地域で何かを始めるとき、伴走してくれる人がいたらいいと思うんです。
今年4月から僕の後任できた地域おこし協力隊員の活動サポートをしている。具体的には、月に一度の面談(という名の雑談)のほかに必要に応じて一緒にプロジェクトを立ち上げたり、チグリスを活動場所として使ってもらったり、これからの活動にプラスになりそうな人たちを紹介したり。
面談(という名の雑談)の際に使っているのが「振り返りシート」。その月に「やったこと/わかったこと」と次に「やること」を書き出してもらって、自分の活動や思考の整理をしてもらっている。そのほかにも今後の起業に向けて事業計画を作るためのワークシートなどを使っている。
これらは、僕が実際に協力隊として活動しているときに毎月の活動の振り返りで使っていたものや実際に事業計画を立てる際に資料としてまとめたものをアレンジした。そもそもこのサポートも、僕自身の活動をしやすくするために立ち上げたプロジェクトだった。
共に悩み、サポートし合える仕組みを作る
地域おこし協力隊という制度は移住希望者と移住者を呼び込みたい自治体にとって非常に良い制度…のはず。でも、実際は活動内容のミスマッチや生業を作ることができずに任期終了後に地域に残れない事例も多くある。
なぜそうなるのか?もちろんさまざまな事情があるとは思うが、僕は定住・起業に向けてのサポート体制ができていないことが一番大きな問題だと思っている。
地域おこし協力隊は少し特殊な立ち位置で、行政や自治体関連組織の職員でもないし、かと言って、純粋に“民間人”としても見てもらえないこともある。そこの立場で生まれる悩みもあるし、その悩みを分かってもらえる人も多くない。
じゃあ、協力隊員同士でお互いの活動をサポートしあって、困っていることなどを同じことを経験した先輩協力隊員に相談できる場があれば、もっともっと有意義に活動できるし、任期後もそのネットワークを活用して事業を展開しやすくなるのではないかと動き始めた。実際にその活動を始めて動きやすくなったこともあったし、ネットワークも広がった。

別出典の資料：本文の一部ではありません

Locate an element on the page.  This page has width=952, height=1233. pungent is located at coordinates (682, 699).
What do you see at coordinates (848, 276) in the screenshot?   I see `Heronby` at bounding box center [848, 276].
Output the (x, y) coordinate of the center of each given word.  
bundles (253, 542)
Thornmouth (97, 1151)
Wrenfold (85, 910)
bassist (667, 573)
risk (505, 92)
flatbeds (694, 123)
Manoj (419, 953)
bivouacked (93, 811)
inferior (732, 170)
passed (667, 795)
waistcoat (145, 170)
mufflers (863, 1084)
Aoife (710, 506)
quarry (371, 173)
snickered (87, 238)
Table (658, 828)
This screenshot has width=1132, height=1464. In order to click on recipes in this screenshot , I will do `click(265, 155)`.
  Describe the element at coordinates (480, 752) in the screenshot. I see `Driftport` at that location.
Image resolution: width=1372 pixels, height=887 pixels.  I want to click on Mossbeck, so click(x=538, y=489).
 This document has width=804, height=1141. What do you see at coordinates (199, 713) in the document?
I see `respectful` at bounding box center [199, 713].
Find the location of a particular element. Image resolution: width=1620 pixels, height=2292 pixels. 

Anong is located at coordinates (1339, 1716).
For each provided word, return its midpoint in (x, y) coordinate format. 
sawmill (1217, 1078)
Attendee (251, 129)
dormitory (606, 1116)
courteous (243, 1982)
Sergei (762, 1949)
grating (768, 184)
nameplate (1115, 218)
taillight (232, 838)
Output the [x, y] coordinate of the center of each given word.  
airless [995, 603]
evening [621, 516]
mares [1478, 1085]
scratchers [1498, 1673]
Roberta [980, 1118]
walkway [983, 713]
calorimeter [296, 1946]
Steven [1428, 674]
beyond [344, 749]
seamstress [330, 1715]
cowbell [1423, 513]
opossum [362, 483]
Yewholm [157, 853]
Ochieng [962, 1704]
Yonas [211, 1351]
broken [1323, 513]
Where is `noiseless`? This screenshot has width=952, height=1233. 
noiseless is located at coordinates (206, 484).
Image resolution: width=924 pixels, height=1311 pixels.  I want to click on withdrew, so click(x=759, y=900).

“スキルや経験を生かして、自分らしく暮らせる環境を作る”ためのサポートが欲しい。
そんな経験から「これは他の協力隊や移住して何かを始めたいと考えている人にとっても有益なのでは?」と考えた。スキルや経験を生かして、自分らしく暮らせる環境を作るためのサポートがあればもっと地域への定着率が上がるはず。そこで、今年度は喜茂別町役場から“お仕事”として依頼を受け、隊員のサポートをさせてもらっている。
このサポートを通じて僕が提供できる価値は大きくふたつ
(1)やりたいことを整理し、実践に結びつけること
(2)やりたいことを実現させるために必要な人材を紹介すること
そのためにそれぞれに合ったかたちで進めていければと思いながらサポートをしている。何かを始めたいと思ったとき、田舎にいて困ることは「相談できる人が少ない」こと。それを解決し、具体的なアクションまで結びつけるまでの伴走をしてくれる人は重要になってくるはずだ。
目指すは“地域のカスタマーサクセス”
ITサービス業界では、カスタマーサクセスという職種がある。サービス利用者の満足度を高めて継続利用してもらうことが仕事。僕のはじめたこのプロジェクトも似たような支援サービスも同様で、「その地域での暮らしの満足度を高めて住み続けてもらう」ことが目標になってくる。そのためにも「日々の生活での困りごと」はもちろん、「生きていくために必要な仕事作り」をしていかなければならないなと思っている。